Senatorin Katrin Lompscher (Linke) stellt am 30.08.2019 Inhalte des Referentenentwurfs zum Mietendeckel vor © dpa/Kay Nietfeld
Video: Abendschau | 30.08.2019 | Bausenatorin Lompscher im Studio | Bild: dpa/Kay Nietfeld

Lompscher stellt Entwurf vor - Mietendeckel knüpft Mieten ans Haushaltseinkommen

Die Mieten in Berlin werden eingefroren - und sie dürfen nicht mehr als 30 Prozent des Einkommens betragen. Das sieht der Referentenentwurf vor, den Bausenatorin Lompscher am Freitag vorgestellt hat. Radikale Mietsenkungen soll es dagegen nicht geben.
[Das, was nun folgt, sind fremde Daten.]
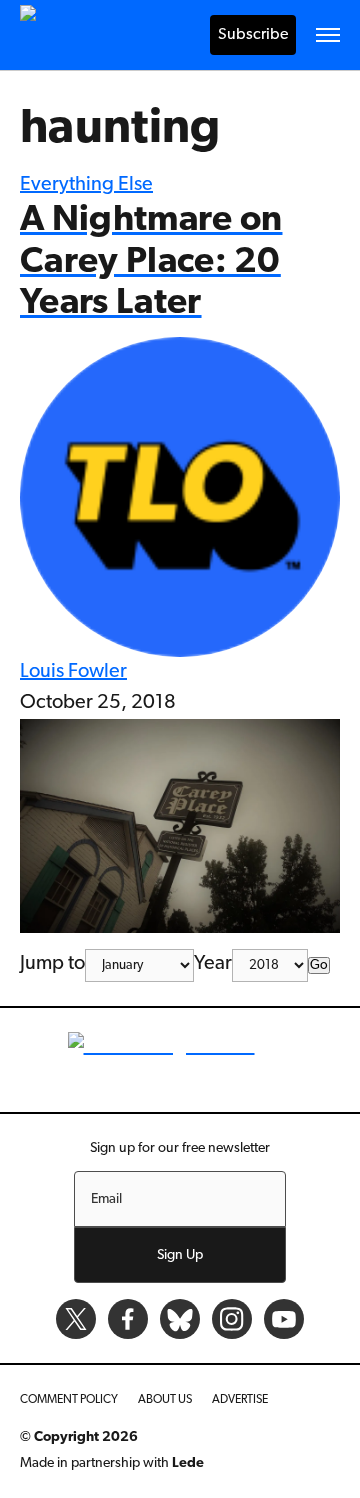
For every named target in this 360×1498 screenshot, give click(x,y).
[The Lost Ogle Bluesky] (180, 1319)
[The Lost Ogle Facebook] (128, 1319)
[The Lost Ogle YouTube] (284, 1319)
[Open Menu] (328, 35)
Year (213, 964)
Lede (188, 1463)
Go (319, 965)
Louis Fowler (73, 672)
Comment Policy (69, 1400)
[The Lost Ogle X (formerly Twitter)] (76, 1319)
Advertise (240, 1400)
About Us (165, 1400)
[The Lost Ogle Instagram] (232, 1319)
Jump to (52, 964)
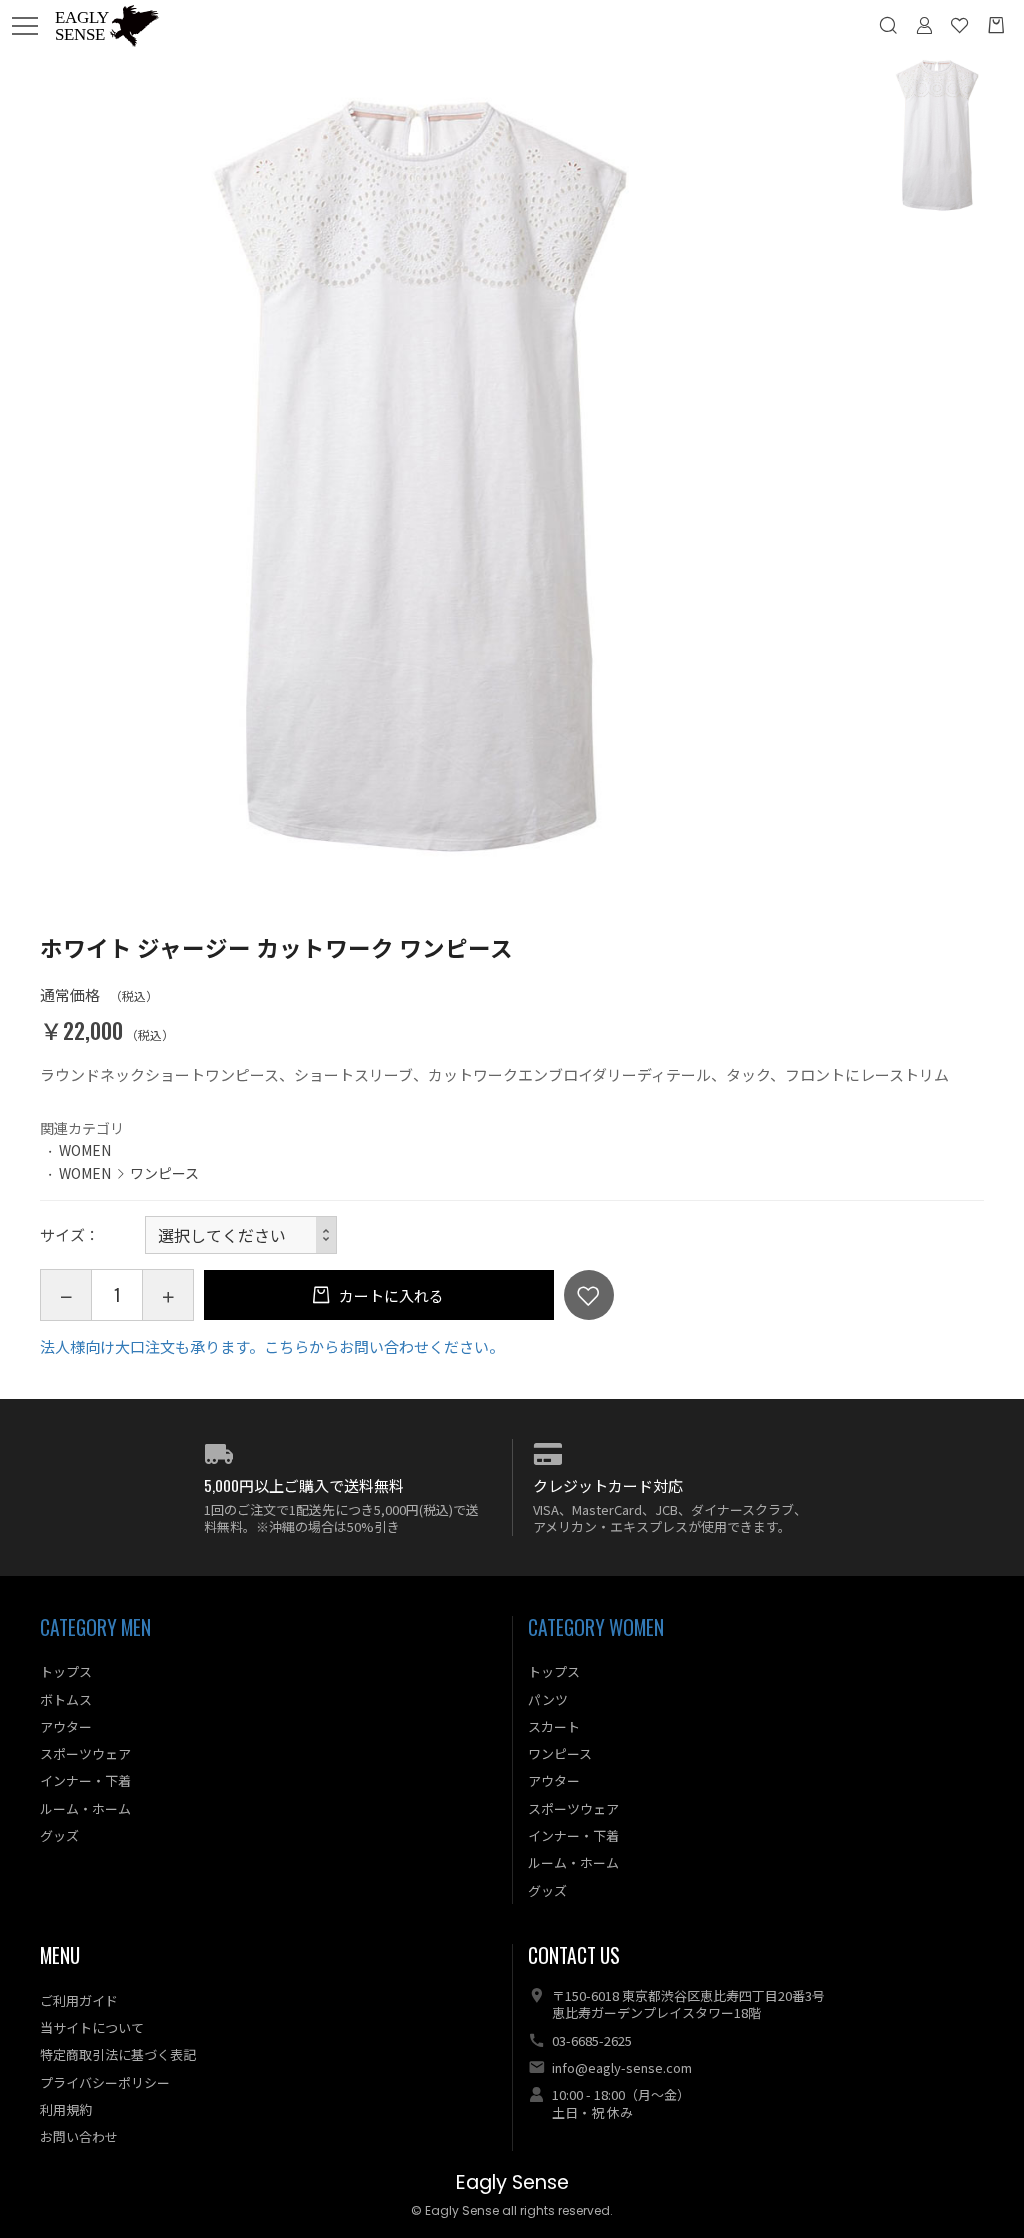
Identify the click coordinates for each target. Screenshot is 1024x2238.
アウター (66, 1726)
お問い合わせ (79, 2136)
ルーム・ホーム (85, 1808)
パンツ (548, 1699)
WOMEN (85, 1150)
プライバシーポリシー (105, 2082)
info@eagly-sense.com (622, 2067)
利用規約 (66, 2109)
Stadtentwicklungssenatorin Katrin Lompscher (Linke) hat am Freitag neue Eckpunkte für den Mietendeckel vorgestellt - beruhend auf den Senatsbeschlüssen von Juni. Hier die wichtigsten Punkte:

Mietenstopp: Wie ursprünglich geplant, sollen die Mieten in Berlin ab Januar 2020 für fünf Jahre eingefroren werden. Als Stichtag gilt der 18. Juni 2019.
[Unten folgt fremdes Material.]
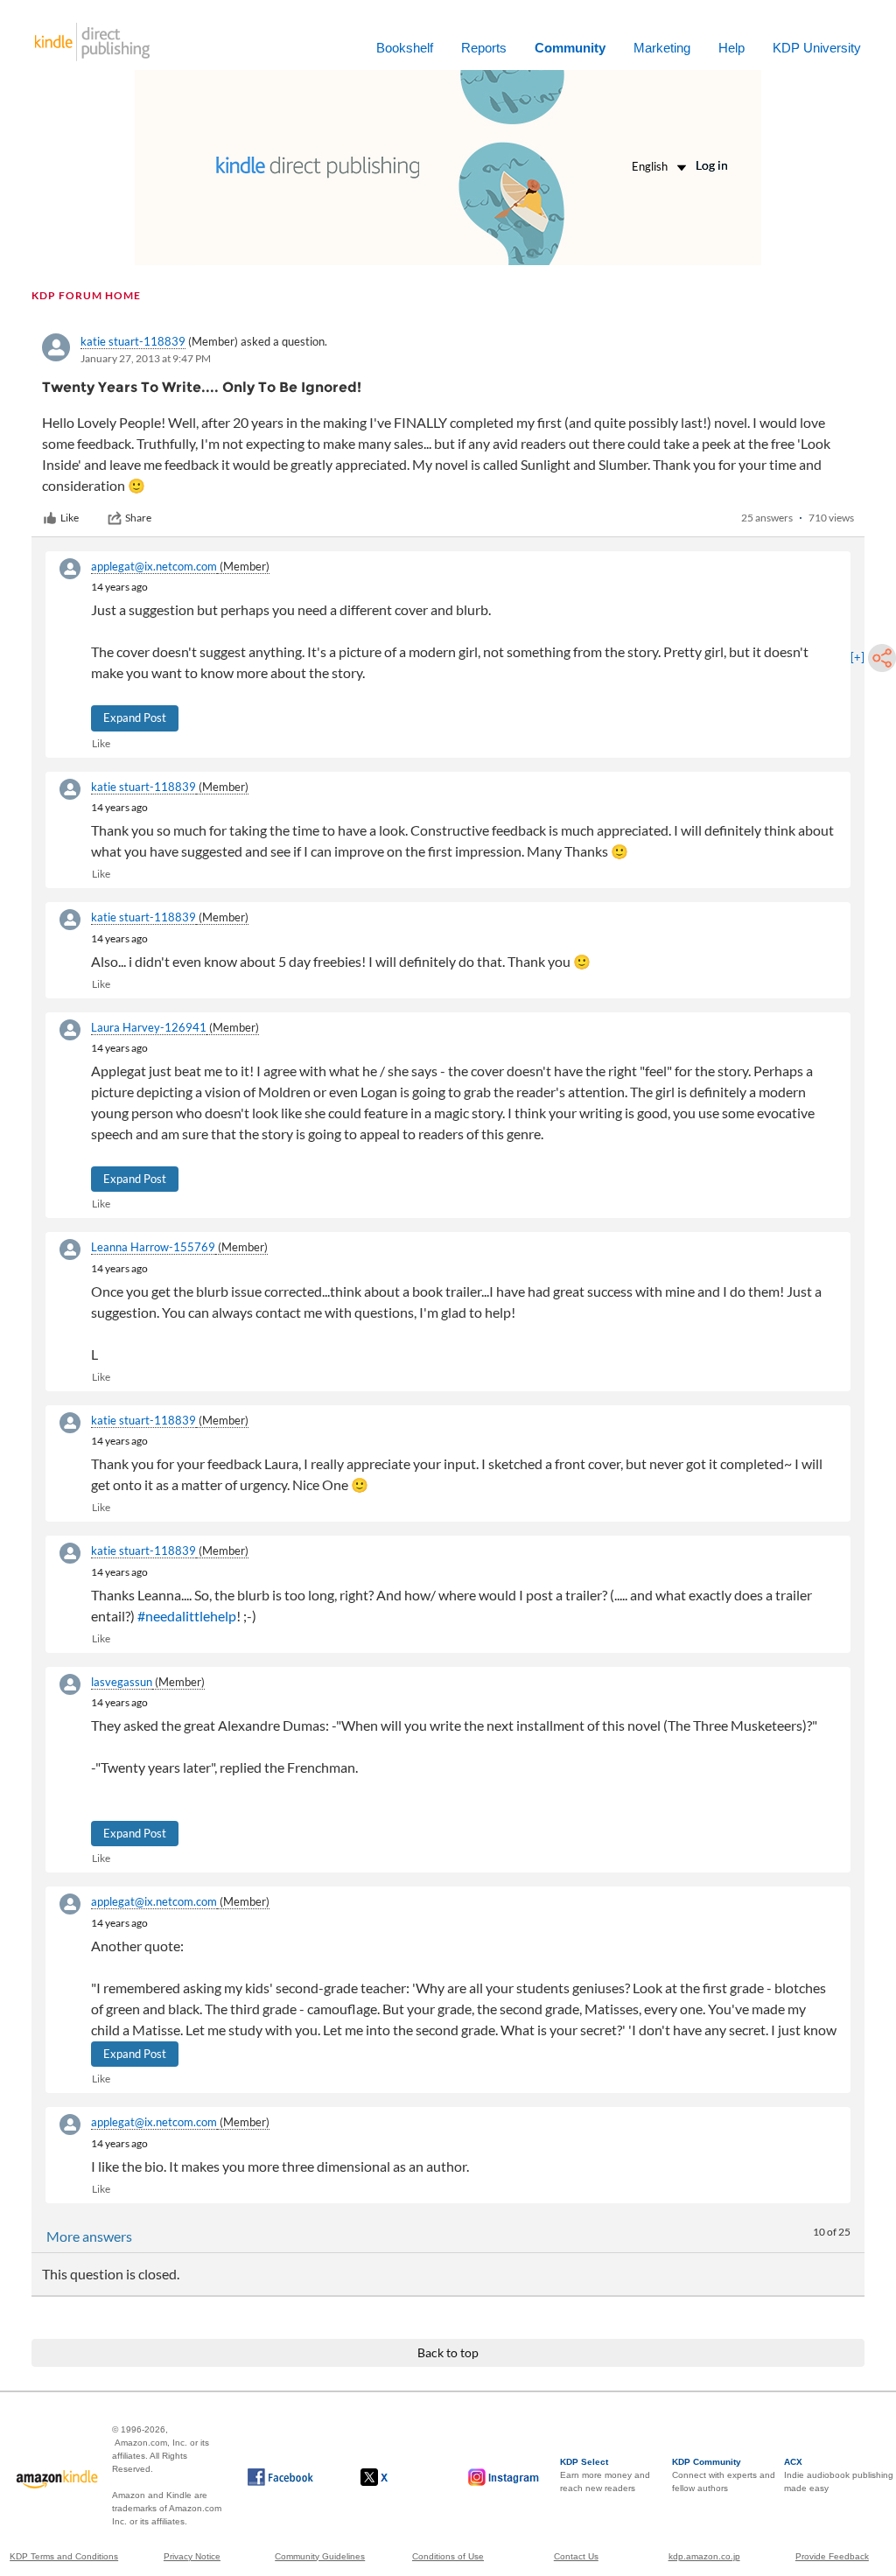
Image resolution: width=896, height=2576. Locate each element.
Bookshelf (404, 47)
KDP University (817, 47)
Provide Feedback (832, 2556)
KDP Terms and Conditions (64, 2556)
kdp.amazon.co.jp (704, 2556)
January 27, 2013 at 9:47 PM (145, 358)
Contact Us (576, 2556)
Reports (484, 47)
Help (731, 47)
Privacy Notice (192, 2556)
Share (138, 517)
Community (570, 47)
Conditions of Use (448, 2556)
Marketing (662, 47)
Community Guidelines (320, 2556)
"Atmender Mietendeckel": Moderate Mieterhöhungen sollen möglich sein und sich an der Inflationsrate orientieren.

30-Prozent-Grenze: Ist die Miete höher als 30 Prozent des Netto-Haushaltseinkommens, sollen Obergrenzen gelten. Diese sollen sich am Mietspiegel von 2013 orientieren und gelten für Wiedervermietung und Absenkungsanträge.

Mietentabelle: Löst den Mietspiegel ab und listet für acht Baujahrsklassen Mietobergrenzen zwischen 5,95 und 9,80 Euro auf (Nettokaltmiete).
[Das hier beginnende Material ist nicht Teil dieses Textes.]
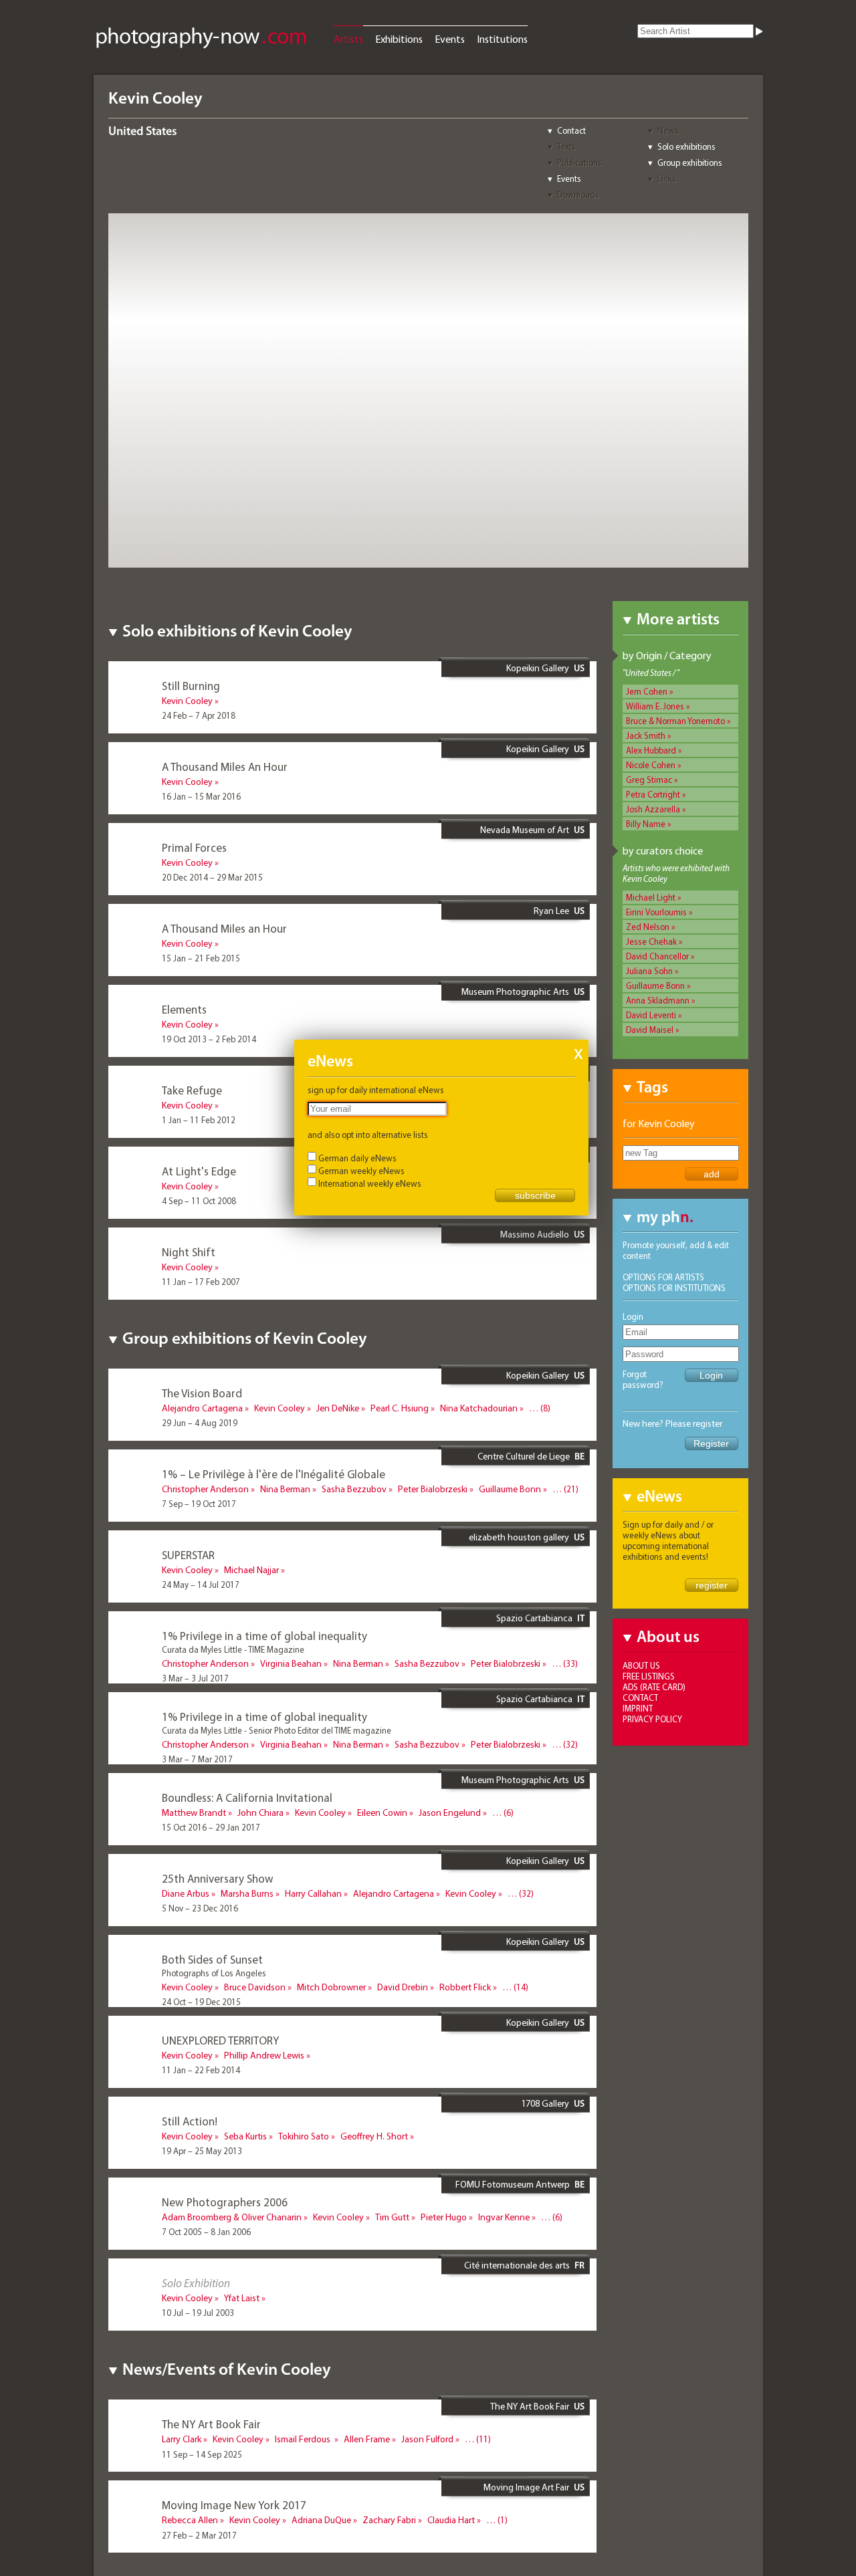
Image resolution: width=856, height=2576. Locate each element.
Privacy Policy (652, 1719)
Modernisierungen: Vermieter sollen Zuschläge erheben können, wenn die Modernisierung nicht länger als 15 Jahre zurückliegt.

Härtefälle: Um wirtschaftliche Schieflagen und Substanzgefährdung zu vermeiden, können Vermieter unter bestimmten Voraussetzungen Ausnahmen beantragen.

Mieten für fünf Jahre eingefroren

Seit Tagen sorgte ein radikaler Mietendeckel-Entwurf aus dem Hause von Stadtentwicklungssenatorin Katrin Lompscher (Linke) für heftigen Unmut - nicht nur in der Wohnungswirtschaft und der Opposition, auch innerhalb der rot-rot-grünen Koalition.

Am Freitag nun stellte Lompscher neue Eckpunkte vor - nach Abstimmung innerhalb des Senats. Sie seien dem Referentenentwurf entnommen, der ab Montag in die Abstimmung mit den zuständigen Verbänden gehen soll, sagte Lompscher vor Journalisten. Dann folge das übliche Gesetzgebungsverfahren mit Senatsbeschluss und den Lesungen im Abgeordnetenhaus.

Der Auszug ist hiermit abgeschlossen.